↓↓↓

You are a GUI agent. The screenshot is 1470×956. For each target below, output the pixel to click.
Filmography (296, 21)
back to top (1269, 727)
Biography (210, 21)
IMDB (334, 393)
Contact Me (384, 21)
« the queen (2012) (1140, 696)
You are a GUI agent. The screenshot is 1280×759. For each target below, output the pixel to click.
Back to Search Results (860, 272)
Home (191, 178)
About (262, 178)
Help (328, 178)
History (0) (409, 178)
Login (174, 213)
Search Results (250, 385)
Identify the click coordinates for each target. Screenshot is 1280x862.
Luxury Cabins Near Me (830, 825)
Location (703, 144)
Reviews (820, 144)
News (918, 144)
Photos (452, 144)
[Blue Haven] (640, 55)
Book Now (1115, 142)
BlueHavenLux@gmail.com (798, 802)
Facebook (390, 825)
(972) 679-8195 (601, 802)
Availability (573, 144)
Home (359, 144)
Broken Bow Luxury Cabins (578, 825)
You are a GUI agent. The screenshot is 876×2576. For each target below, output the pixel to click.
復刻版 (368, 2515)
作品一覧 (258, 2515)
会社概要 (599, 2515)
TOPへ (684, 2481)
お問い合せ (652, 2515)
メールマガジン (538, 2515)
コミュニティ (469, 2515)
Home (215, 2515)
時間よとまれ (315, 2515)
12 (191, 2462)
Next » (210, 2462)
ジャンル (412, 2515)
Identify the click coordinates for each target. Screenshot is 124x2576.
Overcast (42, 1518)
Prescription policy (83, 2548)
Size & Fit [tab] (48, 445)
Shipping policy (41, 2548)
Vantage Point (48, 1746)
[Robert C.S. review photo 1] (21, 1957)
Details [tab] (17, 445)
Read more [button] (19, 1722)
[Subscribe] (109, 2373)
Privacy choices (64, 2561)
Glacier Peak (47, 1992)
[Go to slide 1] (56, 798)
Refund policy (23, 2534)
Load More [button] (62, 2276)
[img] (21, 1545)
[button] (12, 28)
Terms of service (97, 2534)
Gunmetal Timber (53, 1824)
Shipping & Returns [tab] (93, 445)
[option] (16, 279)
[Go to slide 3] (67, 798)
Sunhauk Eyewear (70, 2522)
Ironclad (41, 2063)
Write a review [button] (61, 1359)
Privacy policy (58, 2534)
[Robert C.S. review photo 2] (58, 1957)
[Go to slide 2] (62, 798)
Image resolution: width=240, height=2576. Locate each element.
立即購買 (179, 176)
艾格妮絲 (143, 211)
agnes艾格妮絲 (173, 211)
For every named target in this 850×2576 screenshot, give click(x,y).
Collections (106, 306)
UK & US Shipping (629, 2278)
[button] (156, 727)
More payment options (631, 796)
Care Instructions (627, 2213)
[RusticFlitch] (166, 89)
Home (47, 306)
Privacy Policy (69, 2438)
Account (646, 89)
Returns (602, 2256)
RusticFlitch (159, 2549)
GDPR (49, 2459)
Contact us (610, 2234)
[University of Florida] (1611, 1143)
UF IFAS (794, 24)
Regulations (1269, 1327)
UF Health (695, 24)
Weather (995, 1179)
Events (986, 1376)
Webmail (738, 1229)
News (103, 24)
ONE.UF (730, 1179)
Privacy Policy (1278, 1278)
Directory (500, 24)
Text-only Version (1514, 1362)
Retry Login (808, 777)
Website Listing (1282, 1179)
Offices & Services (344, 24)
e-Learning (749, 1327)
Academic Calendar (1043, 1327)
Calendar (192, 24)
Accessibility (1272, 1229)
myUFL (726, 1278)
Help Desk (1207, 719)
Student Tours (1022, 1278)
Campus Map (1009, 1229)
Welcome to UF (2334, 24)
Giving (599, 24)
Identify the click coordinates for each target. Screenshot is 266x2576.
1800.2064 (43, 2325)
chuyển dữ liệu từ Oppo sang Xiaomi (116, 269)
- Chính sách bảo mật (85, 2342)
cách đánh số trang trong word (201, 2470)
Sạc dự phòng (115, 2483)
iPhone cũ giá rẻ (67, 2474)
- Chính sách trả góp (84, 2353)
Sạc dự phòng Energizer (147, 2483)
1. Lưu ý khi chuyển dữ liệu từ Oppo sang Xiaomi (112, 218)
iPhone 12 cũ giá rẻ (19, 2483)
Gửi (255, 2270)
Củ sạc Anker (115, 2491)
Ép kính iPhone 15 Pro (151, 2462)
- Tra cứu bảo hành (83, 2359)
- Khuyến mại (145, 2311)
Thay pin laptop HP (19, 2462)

↑↑↑

Task instructions:
Would you reproduce all of the data exactly, without a single alteration?

Response to this exercise:
You are a GUI agent. The screenshot is 1470×956. For each target below, output the pixel to click.
Filmography (296, 21)
back to top (1269, 727)
Biography (210, 21)
IMDB (334, 393)
Contact Me (384, 21)
« the queen (2012) (1140, 696)
You are a GUI agent. The screenshot is 1280×759. For each target below, output the pixel to click.
Back to Search Results (860, 272)
Home (191, 178)
About (262, 178)
Help (328, 178)
History (0) (409, 178)
Login (174, 213)
Search Results (250, 385)
Identify the click coordinates for each target. Screenshot is 1280x862.
Luxury Cabins Near Me (830, 825)
Location (703, 144)
Reviews (820, 144)
News (918, 144)
Photos (452, 144)
[Blue Haven] (640, 55)
Book Now (1115, 142)
BlueHavenLux@gmail.com (798, 802)
Facebook (390, 825)
(972) 679-8195 (601, 802)
Availability (573, 144)
Home (359, 144)
Broken Bow Luxury Cabins (578, 825)
You are a GUI agent. The screenshot is 876×2576. For each target below, output the pixel to click.
復刻版 (368, 2515)
作品一覧 (258, 2515)
会社概要 (599, 2515)
TOPへ (684, 2481)
お問い合せ (652, 2515)
メールマガジン (538, 2515)
コミュニティ (469, 2515)
Home (215, 2515)
時間よとまれ (315, 2515)
12 (191, 2462)
Next » (210, 2462)
ジャンル (412, 2515)
Identify the click coordinates for each target. Screenshot is 124x2576.
Overcast (42, 1518)
Prescription policy (83, 2548)
Size & Fit [tab] (48, 445)
Shipping policy (41, 2548)
Vantage Point (48, 1746)
[Robert C.S. review photo 1] (21, 1957)
Details [tab] (17, 445)
Read more [button] (19, 1722)
[Subscribe] (109, 2373)
Privacy choices (64, 2561)
Glacier Peak (47, 1992)
[Go to slide 1] (56, 798)
Refund policy (23, 2534)
Load More [button] (62, 2276)
[img] (21, 1545)
[button] (12, 28)
Terms of service (97, 2534)
Gunmetal Timber (53, 1824)
Shipping & Returns [tab] (93, 445)
[option] (16, 279)
[Go to slide 3] (67, 798)
Sunhauk Eyewear (70, 2522)
Ironclad (41, 2063)
Write a review [button] (61, 1359)
Privacy policy (58, 2534)
[Robert C.S. review photo 2] (58, 1957)
[Go to slide 2] (62, 798)
Image resolution: width=240, height=2576. Locate each element.
立即購買 (179, 176)
艾格妮絲 (143, 211)
agnes艾格妮絲 (173, 211)
For every named target in this 850×2576 screenshot, give click(x,y).
Collections (106, 306)
UK & US Shipping (629, 2278)
[button] (156, 727)
More payment options (631, 796)
Care Instructions (627, 2213)
[RusticFlitch] (166, 89)
Home (47, 306)
Privacy Policy (69, 2438)
Account (646, 89)
Returns (602, 2256)
RusticFlitch (159, 2549)
GDPR (49, 2459)
Contact us (610, 2234)
[University of Florida] (1611, 1143)
UF IFAS (794, 24)
Regulations (1269, 1327)
UF Health (695, 24)
Weather (995, 1179)
Events (986, 1376)
Webmail (738, 1229)
News (103, 24)
ONE.UF (730, 1179)
Privacy Policy (1278, 1278)
Directory (500, 24)
Text-only Version (1514, 1362)
Retry Login (808, 777)
Website Listing (1282, 1179)
Offices & Services (344, 24)
e-Learning (749, 1327)
Academic Calendar (1043, 1327)
Calendar (192, 24)
Accessibility (1272, 1229)
myUFL (726, 1278)
Help Desk (1207, 719)
Student Tours (1022, 1278)
Campus Map (1009, 1229)
Welcome to UF (2334, 24)
Giving (599, 24)
Identify the click coordinates for each target. Screenshot is 266x2576.
1800.2064 (43, 2325)
chuyển dữ liệu từ Oppo sang Xiaomi (116, 269)
- Chính sách bảo mật (85, 2342)
cách đánh số trang trong word (201, 2470)
Sạc dự phòng (115, 2483)
iPhone cũ giá rẻ (67, 2474)
- Chính sách trả góp (84, 2353)
Sạc dự phòng Energizer (147, 2483)
1. Lưu ý khi chuyển dữ liệu từ Oppo sang Xiaomi (112, 218)
iPhone 12 cũ giá rẻ (19, 2483)
Gửi (255, 2270)
Củ sạc Anker (115, 2491)
Ép kính iPhone 15 Pro (151, 2462)
- Tra cứu bảo hành (83, 2359)
- Khuyến mại (145, 2311)
Thay pin laptop HP (19, 2462)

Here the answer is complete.